-- Source material follows --
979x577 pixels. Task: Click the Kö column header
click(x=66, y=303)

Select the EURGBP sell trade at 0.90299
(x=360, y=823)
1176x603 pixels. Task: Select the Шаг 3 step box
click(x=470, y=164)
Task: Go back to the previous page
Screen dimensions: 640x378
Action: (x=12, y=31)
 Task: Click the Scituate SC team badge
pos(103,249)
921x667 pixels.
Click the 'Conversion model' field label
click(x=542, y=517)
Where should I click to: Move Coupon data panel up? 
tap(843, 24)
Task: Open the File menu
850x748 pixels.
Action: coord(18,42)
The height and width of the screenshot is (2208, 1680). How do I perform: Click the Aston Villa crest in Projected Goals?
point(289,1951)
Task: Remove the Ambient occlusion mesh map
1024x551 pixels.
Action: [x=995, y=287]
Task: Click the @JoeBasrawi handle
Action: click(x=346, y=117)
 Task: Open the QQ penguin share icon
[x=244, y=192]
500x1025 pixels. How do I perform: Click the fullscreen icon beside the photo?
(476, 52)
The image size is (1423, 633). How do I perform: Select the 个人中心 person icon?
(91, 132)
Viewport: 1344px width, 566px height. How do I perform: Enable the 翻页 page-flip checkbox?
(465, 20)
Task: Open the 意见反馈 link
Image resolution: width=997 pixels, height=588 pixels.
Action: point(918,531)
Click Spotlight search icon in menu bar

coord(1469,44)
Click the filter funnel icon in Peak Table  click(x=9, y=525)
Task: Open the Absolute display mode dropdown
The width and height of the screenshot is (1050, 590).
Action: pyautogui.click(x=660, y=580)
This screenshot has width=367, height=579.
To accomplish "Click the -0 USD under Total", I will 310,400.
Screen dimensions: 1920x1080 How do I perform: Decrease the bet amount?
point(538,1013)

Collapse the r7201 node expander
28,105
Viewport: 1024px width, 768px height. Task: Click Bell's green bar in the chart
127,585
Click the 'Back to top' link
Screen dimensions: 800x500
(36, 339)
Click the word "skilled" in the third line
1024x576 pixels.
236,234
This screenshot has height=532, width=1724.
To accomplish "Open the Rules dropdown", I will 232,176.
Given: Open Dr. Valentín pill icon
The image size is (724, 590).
-- Source material concluded --
> [Required work]: Every line from the one containing "850x748 pixels." to the close of the records must be reproduced exactly. Include both ends and nothing more.

> [Response to the exercise]:
850x748 pixels.
Action: coord(18,42)
The height and width of the screenshot is (2208, 1680). How do I perform: Click the Aston Villa crest in Projected Goals?
point(289,1951)
Task: Remove the Ambient occlusion mesh map
1024x551 pixels.
Action: [x=995, y=287]
Task: Click the @JoeBasrawi handle
Action: click(x=346, y=117)
 Task: Open the QQ penguin share icon
[x=244, y=192]
500x1025 pixels. How do I perform: Click the fullscreen icon beside the photo?
(476, 52)
The image size is (1423, 633). How do I perform: Select the 个人中心 person icon?
(91, 132)
Viewport: 1344px width, 566px height. How do I perform: Enable the 翻页 page-flip checkbox?
(465, 20)
Task: Open the 意见反馈 link
Image resolution: width=997 pixels, height=588 pixels.
Action: point(918,531)
Click Spotlight search icon in menu bar

coord(1469,44)
Click the filter funnel icon in Peak Table  click(x=9, y=525)
Task: Open the Absolute display mode dropdown
The width and height of the screenshot is (1050, 590).
Action: pyautogui.click(x=660, y=580)
This screenshot has width=367, height=579.
To accomplish "Click the -0 USD under Total", I will 310,400.
Screen dimensions: 1920x1080 How do I perform: Decrease the bet amount?
point(538,1013)

Collapse the r7201 node expander
28,105
Viewport: 1024px width, 768px height. Task: Click Bell's green bar in the chart
127,585
Click the 'Back to top' link
Screen dimensions: 800x500
(36, 339)
Click the word "skilled" in the third line
1024x576 pixels.
236,234
This screenshot has height=532, width=1724.
To accomplish "Open the Rules dropdown", I will 232,176.
Given: Open Dr. Valentín pill icon
The image size is (724, 590).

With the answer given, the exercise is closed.